Er stimmte die Beschäftigten auf eine angespannte Lage ein. Sollten weitere Schritte notwendig werden, favorisiere das Stiftungsunternehmen auf den Erhalt von Beschäftigung gerichtete Maßnahmen wie den Abbau von Stundenkonten oder Kurzarbeit. «Zur Sicherung dauerhafter Wettbewerbsfähigkeit kann in einzelnen Bereichen auch ein Wegfall von Arbeitsplätzen erfolgen.»

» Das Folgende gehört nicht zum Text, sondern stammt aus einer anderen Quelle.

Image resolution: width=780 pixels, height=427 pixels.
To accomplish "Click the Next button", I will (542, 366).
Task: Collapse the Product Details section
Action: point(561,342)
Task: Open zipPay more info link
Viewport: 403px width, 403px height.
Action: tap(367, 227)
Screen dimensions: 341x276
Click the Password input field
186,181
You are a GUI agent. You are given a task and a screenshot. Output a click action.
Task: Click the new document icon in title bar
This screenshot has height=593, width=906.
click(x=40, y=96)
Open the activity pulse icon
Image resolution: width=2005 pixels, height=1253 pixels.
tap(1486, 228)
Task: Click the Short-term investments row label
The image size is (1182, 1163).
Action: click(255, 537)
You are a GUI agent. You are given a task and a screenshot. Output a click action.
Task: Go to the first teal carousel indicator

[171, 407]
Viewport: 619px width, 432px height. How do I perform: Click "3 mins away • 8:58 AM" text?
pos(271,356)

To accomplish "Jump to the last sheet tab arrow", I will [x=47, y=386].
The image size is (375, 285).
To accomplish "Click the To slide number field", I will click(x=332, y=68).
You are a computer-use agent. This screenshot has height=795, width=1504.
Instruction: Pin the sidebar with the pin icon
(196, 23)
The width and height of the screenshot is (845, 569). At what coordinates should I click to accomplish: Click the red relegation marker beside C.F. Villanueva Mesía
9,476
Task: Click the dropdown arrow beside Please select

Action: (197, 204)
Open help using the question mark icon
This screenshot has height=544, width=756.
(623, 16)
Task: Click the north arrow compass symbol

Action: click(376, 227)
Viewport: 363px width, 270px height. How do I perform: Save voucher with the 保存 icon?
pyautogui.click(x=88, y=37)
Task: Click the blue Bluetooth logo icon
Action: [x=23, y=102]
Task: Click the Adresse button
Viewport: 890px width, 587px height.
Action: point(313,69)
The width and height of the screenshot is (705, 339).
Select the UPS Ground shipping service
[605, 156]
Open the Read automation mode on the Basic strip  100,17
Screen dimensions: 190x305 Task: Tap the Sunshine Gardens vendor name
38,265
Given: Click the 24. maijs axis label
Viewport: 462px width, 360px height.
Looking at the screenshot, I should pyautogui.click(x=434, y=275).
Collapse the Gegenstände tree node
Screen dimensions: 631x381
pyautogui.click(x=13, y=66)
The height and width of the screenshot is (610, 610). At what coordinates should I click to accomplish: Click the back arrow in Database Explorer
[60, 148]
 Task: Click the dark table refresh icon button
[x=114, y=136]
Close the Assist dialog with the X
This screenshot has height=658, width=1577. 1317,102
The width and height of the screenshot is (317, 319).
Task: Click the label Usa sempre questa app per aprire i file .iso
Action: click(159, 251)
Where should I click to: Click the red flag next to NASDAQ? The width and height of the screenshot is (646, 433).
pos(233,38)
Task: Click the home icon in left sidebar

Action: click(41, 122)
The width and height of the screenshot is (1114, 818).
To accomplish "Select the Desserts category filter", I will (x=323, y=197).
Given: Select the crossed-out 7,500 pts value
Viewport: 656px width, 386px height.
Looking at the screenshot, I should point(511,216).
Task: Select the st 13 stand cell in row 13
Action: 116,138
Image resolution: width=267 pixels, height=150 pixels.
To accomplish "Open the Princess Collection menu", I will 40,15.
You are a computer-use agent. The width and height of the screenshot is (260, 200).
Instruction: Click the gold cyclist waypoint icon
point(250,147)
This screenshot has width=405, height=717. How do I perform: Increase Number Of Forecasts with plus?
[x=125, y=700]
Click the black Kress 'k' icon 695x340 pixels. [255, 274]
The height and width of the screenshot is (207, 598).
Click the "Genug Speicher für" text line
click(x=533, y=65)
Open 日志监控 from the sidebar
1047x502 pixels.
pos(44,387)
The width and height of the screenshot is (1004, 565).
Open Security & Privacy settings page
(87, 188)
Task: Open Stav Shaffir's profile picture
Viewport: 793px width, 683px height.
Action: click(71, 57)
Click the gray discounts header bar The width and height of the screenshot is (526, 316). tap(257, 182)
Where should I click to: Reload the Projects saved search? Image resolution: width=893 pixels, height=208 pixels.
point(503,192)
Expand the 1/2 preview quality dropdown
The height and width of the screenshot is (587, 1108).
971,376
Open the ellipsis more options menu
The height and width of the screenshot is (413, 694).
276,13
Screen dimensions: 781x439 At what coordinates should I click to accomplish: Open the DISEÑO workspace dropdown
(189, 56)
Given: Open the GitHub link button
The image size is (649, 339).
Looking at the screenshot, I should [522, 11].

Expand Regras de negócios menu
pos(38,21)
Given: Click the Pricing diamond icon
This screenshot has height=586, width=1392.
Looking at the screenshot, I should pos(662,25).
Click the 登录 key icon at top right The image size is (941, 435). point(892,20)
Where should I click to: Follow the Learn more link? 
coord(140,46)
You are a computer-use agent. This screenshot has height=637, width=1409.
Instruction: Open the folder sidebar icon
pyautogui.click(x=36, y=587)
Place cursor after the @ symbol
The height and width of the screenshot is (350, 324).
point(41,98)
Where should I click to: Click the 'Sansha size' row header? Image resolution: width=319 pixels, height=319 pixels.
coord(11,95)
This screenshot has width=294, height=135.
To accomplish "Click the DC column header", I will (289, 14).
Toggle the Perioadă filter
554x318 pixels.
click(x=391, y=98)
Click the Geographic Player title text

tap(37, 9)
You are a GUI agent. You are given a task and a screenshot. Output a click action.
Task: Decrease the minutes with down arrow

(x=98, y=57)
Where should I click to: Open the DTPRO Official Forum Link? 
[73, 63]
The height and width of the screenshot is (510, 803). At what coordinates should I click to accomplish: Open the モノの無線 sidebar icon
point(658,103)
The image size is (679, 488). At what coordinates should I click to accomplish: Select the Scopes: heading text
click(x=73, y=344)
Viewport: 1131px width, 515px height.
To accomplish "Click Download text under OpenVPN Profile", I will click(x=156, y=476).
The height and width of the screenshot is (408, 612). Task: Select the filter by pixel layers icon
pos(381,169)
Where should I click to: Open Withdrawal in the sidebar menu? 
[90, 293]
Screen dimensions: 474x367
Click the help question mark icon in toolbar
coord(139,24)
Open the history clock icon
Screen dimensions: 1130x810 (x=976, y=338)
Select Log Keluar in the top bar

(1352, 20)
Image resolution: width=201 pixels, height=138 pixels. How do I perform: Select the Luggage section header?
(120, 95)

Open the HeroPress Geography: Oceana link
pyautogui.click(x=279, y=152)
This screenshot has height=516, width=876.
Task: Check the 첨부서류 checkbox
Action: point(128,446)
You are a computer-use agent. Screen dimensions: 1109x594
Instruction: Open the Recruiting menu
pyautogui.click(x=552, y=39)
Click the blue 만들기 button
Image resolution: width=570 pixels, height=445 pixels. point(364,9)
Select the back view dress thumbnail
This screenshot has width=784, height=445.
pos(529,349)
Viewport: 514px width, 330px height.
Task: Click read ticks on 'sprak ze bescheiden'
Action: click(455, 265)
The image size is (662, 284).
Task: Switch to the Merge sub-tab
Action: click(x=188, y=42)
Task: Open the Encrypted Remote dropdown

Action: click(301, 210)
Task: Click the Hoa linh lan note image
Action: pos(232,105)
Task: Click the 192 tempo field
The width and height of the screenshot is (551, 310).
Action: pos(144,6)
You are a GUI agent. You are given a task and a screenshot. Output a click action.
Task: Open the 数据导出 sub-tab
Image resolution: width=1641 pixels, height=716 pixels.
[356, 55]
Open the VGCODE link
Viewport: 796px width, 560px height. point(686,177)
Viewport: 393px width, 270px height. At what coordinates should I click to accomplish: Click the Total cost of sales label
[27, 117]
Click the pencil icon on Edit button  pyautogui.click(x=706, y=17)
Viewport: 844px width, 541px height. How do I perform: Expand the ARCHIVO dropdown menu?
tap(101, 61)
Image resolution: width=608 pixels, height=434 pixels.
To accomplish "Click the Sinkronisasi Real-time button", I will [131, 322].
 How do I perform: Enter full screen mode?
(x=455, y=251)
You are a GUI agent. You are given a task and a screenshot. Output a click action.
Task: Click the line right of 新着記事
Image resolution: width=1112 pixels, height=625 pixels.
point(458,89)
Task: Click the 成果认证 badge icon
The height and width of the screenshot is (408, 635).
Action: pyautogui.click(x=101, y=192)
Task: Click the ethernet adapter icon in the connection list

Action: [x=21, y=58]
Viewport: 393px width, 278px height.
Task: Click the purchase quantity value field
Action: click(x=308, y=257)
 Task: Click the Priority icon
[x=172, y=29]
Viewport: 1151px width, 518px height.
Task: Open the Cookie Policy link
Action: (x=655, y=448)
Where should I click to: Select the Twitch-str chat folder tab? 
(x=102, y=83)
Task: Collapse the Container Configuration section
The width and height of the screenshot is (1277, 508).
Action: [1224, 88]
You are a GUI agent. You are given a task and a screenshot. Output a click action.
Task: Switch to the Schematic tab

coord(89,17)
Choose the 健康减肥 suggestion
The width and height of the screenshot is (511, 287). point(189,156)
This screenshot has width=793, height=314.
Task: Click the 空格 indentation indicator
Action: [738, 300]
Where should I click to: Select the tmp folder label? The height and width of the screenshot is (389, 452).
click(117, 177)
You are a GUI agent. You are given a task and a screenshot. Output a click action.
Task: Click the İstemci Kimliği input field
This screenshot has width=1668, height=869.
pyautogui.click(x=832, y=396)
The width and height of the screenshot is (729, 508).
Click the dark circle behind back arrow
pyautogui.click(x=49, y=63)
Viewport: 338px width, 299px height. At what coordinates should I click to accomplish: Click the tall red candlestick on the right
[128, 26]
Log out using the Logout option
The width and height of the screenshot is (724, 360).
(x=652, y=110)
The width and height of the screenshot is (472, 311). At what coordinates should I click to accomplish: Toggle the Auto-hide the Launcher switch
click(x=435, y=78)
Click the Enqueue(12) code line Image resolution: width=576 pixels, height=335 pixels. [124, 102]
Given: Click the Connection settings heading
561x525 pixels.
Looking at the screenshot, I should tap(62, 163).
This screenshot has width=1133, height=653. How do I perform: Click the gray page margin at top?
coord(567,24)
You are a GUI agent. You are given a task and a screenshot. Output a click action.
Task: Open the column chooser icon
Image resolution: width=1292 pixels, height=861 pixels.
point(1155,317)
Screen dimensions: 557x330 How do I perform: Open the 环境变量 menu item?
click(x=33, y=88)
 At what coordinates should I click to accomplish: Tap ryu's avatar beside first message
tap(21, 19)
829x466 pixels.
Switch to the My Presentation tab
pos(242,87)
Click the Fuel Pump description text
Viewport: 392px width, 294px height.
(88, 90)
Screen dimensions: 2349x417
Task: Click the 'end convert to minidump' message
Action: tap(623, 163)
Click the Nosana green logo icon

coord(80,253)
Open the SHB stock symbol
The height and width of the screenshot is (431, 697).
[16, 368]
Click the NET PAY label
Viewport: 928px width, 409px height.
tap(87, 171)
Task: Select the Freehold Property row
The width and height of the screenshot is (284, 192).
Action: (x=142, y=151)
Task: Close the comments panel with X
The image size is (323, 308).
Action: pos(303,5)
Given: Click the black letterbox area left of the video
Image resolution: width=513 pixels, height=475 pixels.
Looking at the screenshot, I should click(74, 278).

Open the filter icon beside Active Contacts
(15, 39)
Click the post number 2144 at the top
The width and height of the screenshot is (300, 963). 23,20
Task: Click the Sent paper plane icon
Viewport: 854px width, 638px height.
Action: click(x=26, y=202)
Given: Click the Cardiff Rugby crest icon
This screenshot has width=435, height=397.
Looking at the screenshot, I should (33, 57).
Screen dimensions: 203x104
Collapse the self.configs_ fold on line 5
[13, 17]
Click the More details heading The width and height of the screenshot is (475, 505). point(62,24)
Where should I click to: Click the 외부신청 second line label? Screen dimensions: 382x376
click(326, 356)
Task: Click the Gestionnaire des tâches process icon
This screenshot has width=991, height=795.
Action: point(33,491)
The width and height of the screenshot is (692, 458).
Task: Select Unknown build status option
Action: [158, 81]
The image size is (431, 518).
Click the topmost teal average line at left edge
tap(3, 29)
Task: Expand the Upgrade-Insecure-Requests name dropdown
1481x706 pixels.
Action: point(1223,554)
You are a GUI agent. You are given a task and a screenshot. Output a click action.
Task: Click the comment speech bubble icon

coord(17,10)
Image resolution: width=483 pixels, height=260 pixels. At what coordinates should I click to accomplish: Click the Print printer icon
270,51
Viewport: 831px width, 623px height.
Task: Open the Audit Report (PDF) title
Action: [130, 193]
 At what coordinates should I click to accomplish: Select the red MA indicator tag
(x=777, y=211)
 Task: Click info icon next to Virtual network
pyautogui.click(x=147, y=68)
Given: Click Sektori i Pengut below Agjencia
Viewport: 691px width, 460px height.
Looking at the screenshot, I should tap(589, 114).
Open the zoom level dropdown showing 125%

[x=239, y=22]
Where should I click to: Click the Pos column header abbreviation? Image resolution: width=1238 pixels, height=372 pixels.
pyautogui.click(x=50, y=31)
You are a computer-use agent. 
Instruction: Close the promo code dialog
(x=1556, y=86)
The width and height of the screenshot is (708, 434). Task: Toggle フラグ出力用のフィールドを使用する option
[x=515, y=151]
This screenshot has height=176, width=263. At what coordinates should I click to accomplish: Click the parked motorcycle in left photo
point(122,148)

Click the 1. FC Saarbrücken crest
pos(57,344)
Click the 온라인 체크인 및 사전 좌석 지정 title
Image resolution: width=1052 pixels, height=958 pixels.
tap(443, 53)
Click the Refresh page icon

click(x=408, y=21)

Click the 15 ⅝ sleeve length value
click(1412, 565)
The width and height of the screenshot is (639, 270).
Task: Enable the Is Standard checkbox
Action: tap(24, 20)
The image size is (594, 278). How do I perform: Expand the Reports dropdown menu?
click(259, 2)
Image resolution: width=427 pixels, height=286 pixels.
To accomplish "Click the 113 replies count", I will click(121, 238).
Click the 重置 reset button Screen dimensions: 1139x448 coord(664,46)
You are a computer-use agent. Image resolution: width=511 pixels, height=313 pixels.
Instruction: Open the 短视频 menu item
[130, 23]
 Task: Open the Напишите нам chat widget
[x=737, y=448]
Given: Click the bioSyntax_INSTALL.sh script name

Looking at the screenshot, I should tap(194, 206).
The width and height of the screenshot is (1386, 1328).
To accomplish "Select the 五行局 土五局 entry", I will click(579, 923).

Bereits im abgelaufenen Geschäftsjahr 2024/25 (30. September) war der Elektronik- und Optikkonzern den Widrigkeiten ausgesetzt. Das Unternehmen legte trotzdem beim Umsatz um 9 Prozent auf 11,8 Milliarden Euro zu. Das Ergebnis vor Zinsen und Steuern stieg um 7 Prozent auf 1,5 Milliarden Euro an. Unter dem Strich sank der Gewinn um 79 Millionen auf 952 Millionen Euro.